Crow buries his dead and burns down the motel, then reports to his superior Cardinal Alba (Maximillian Schell), who tells him that Valek was a disgraced priest who rebelled against the Church and was executed and because of a botched exorcism became the first vampire. Basically, the Church is responsible for vampirism. Crow is ordered to form a new team with archivist Father Adam Guiteau (Tim Guinee). There is a map which reveals that the vampires searching the southwest for something important.
Montoya explains to Katrina what she is experiencing. She attempts suicide and bites him, but he hides the fact. Crow decides to pursue Valek without a team. Katrina is linked to Valek as he questions and kills a priest. Guiteau reveals that Valek is seeking an ancient relic—the Black Cross of Bersiers—and Guiteau is made part of the team. Karina’s link tells them that Valek has awakened seven more Masters. They find in a Spanish mission that Valek has slaughtered the monks and seized the cross. Valek intends to perform exorcism on himself, which will make him immune to sunlight. The team thinks there are thirty vampires holed up in an abandoned town With Guiteau as bait, they harpoon them and drag them into sunlight, but they are overwhelmed at sundown.
Crow is captured, Guiteau takes cover, Montoya and Katrina flee, but she transforms, bites Montoya, and joins Valek.

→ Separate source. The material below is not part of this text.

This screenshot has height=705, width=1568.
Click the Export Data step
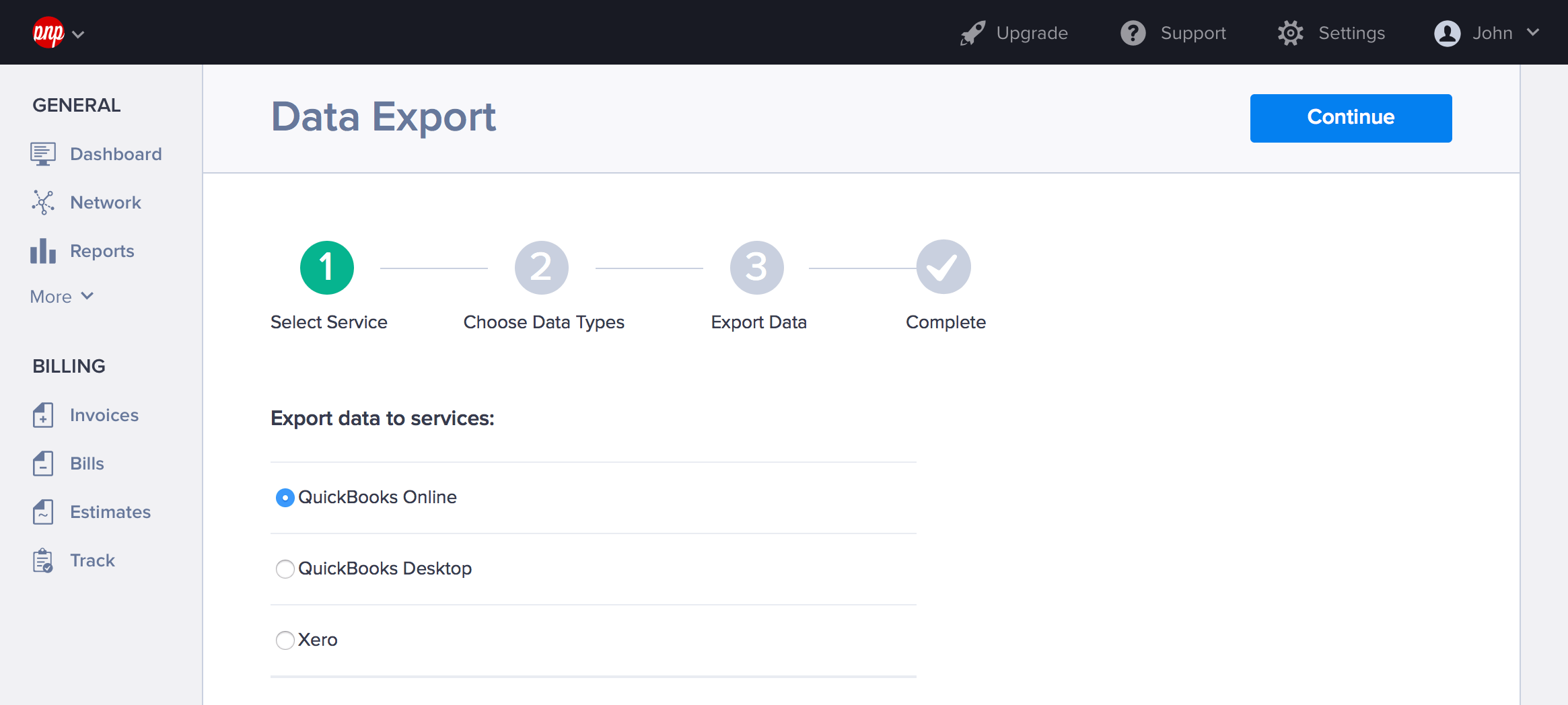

Cardinal Alba shows up, revealing that he is Valek’s ally, wishing for immortality. The transformation ritual requires a priest and the crucifixion of a crusader, which is Jack. Guiteau kills Alba and threatens to kill himself to leave Valek without a priest. Montoya and Guiteau rescue Crow at sunrise and Crow impales Valek with the cross. Guiteau and Crow offer Montoya and Katrina a two-day head start.
The film was directed and scored by John Carpenter, based on the novel Vampire$ by John Steakly. Carpenter considered ending his directing career after Escape from L.A. because it was no longer fun. But this story seemed like a Howard Hawks-style Western with vampires. The vampires were not Gothic and brooding; they were savage. He chose James Woods because he wanted his vampire-slayer to be as savage as the creatures themselves. Woods made a deal: He would do a scene once exactly as Carpenter wanted it and then improvise. It usually turned out better with the improvisations. Carpenter quit the production and was replaced by makeup artist Greg Nicotero for a few days until he came back. About 20 seconds of gore was cut for the censors. Carpenter’s music, as usual, was pounding and effective.
The film was a massive success in Japan, but nowhere else, and the reviews were not good. Steakley, who wrote the book, complained that Carpenter took his dialogue but not his plot. Strangely, Gene Siskel gave it a rave review. Bruce Campbell was Carpenter’s first choice for Montoya and Kurt Russell for Crow, but they could not participate. The plot was rather similar to that of Blade, and much of the vampire-related terms were identical to those used in Buffy the Vampire-Slayer. This is a gore-fest, like From Dusk till Dawn, but it’s a John Carpenter gore-fest instead of a Rodriguez/Tarantino gore-fest and deserves a bit more respect. But there’s no humor whatsoever.